Roma, processo Mafia Capitale: “Carminati e soci colonizzarono Roma”

“Nessuna differenza sostanziale nella gestione degli appalti tra l’amministrazione Alemanno e quella Marino. Entrambi hanno usato procesure negoziate nell’88 per cento dei casi e soltanto nel 12% hanno fatto gare pubbliche”. La cinquantacinquesima udienza del maxi processo a Mafia capitale si è aperta con l’audizione dell’ingegner Maurizio Ciccone, il funzionario dell’Anac che nell’agosto del 2015 ha consegnato la sua relazione su quanto aveva scoperto nella pubblica amministrazione capitolina. La relazione di quasi 150 pagine è stata depositata ieri dai pubblici ministeri Luca Tescaroli e Paolo Ielo (da poco nominato aggiunto del pool reati contro la pubblica amministrazione). L’interrogatorio dell’ingegner Ciccone ha chiarito quella che è stata definita la “colonizzazione di Roma di Carminati e soci”.

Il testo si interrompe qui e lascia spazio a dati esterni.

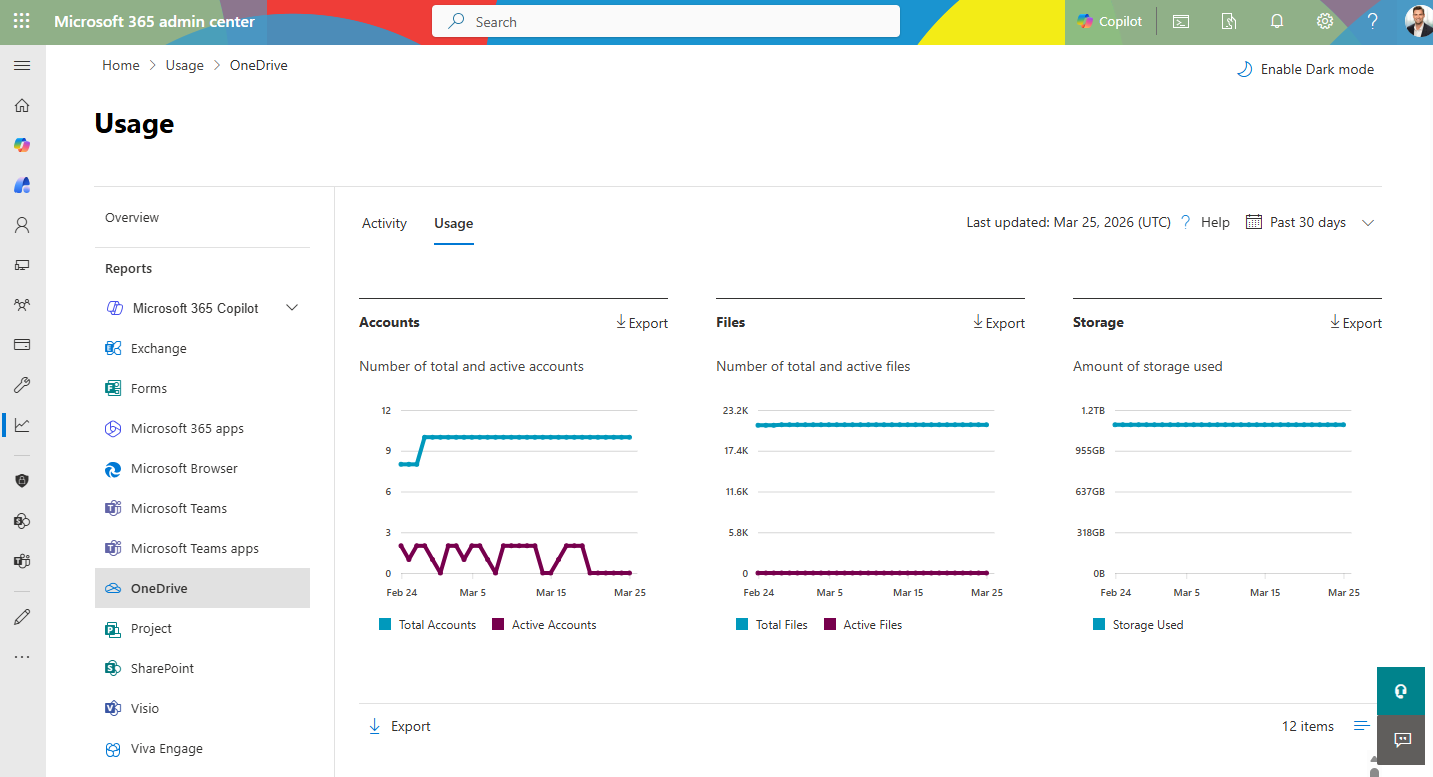Open the app launcher grid

[x=21, y=21]
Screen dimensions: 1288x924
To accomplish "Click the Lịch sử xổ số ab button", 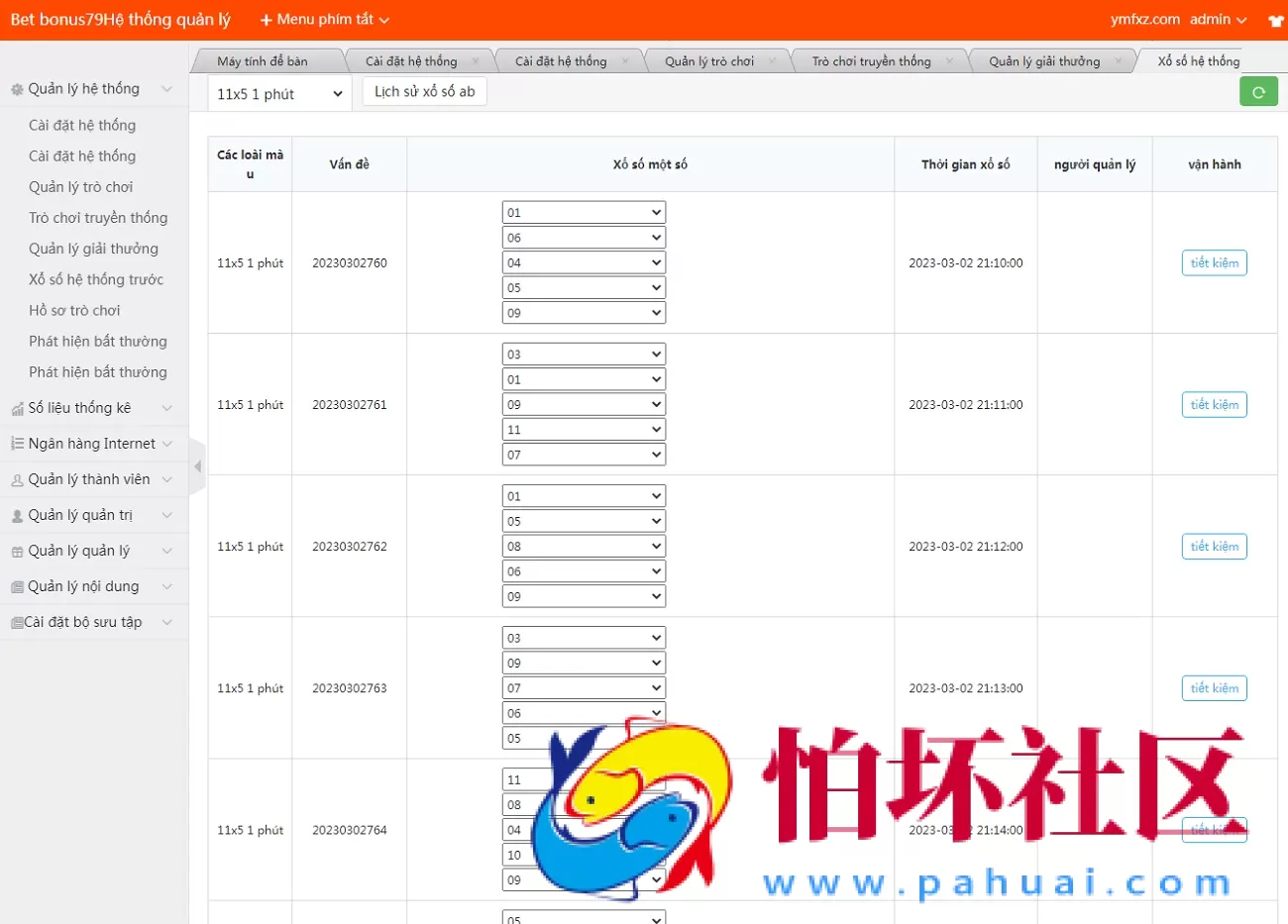I will click(x=424, y=90).
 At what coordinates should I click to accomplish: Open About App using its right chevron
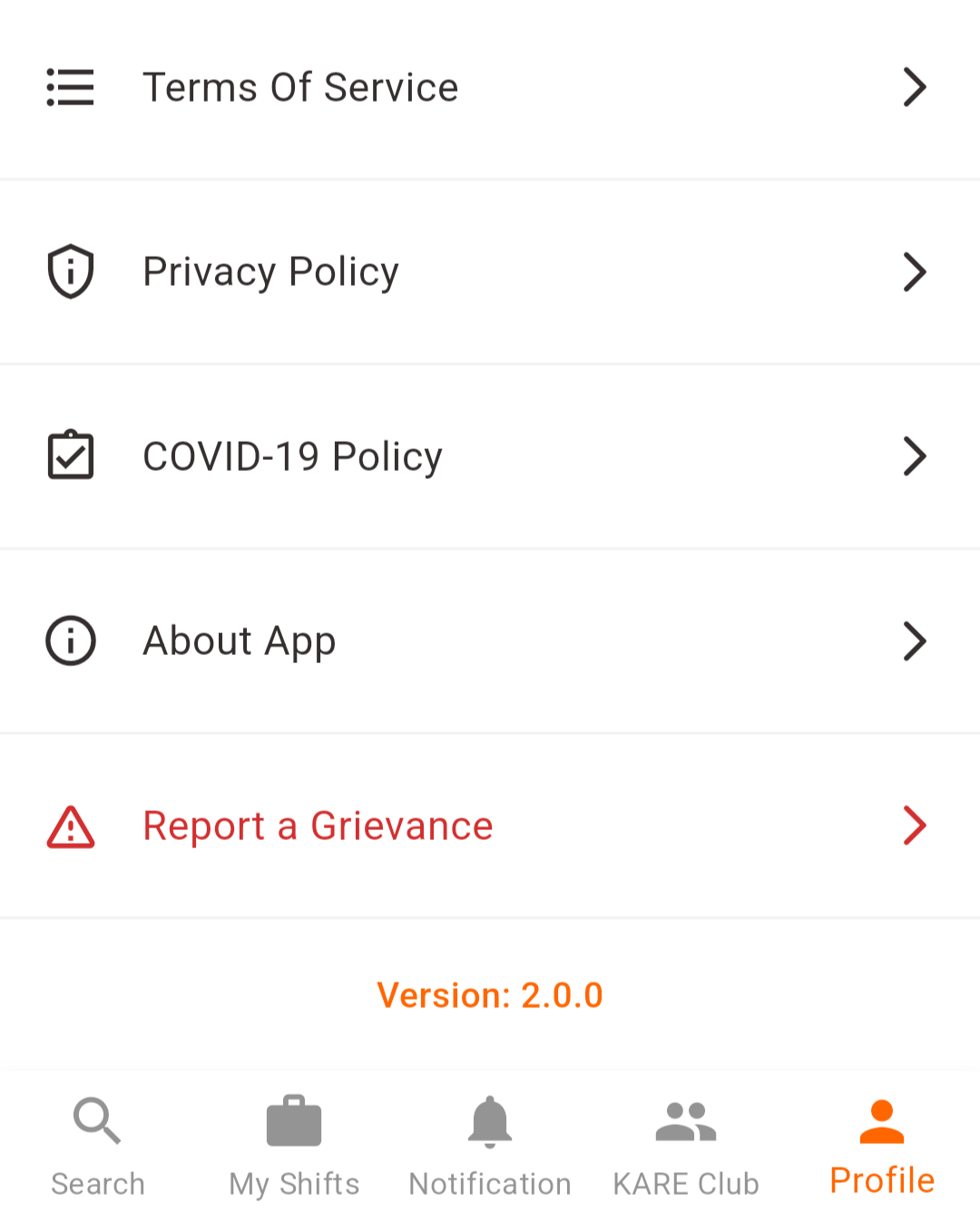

Così, sotto le domande della pubblica accusa, il funzionario Anac ha snocciolato numeri, percetuali e dati che hanno dato l’immagine di una capitale al collasso, dove dirigenti e direttori della pubblica amministrazione, un esercito di 22mila persone, appaiono “disinvolti e spregiuiidicati nell’interpretazione delle norme”. Ovvero: le norme e i regolamenti c’erano e sono anche ben fatti ma il modo per raggirarli si è sempre riusciti a trovarlo. Come? “Con una sistematica assenza di controlli”, ha sostenuto ad esempio Ciccone. Il riferimento è all’elenco delle ditte inserito nei cervelloni del Comune a cui appaltare i lavori: ce ne sono cira 1.200 iscritte ma nessuna di queste ha mai esibito (né, di contro, gli è mai stato chiesto) un certificato antimafia o informazioni sulla società stessa. Non solo: su 15 municipi solo 6 hanno attinto a queste liste, ma in genere a prendere appalti erano sempre e solo le stesse. E questo da anni.

“Abbiamo scoperto assegnazioni che andavano avanti dal 1998 e prorogate di volta in volta senza nuovi bandi, fino ai giorni nostri”, ha spiegato Ciccone. Ad aver garantito la conquista facile della città anche “il ricorso sfrenato alla somma urgenza, alle gare negoziate, alle proproghe di contratti senza nuovi bandi e sempre agli stessi contraenti”. Un sistema paralizzato dalle solite ditte e società, la maggior parte delle quali, appunto, che ruotava attorno alle cooperative sociali di Buzzi e Carminati.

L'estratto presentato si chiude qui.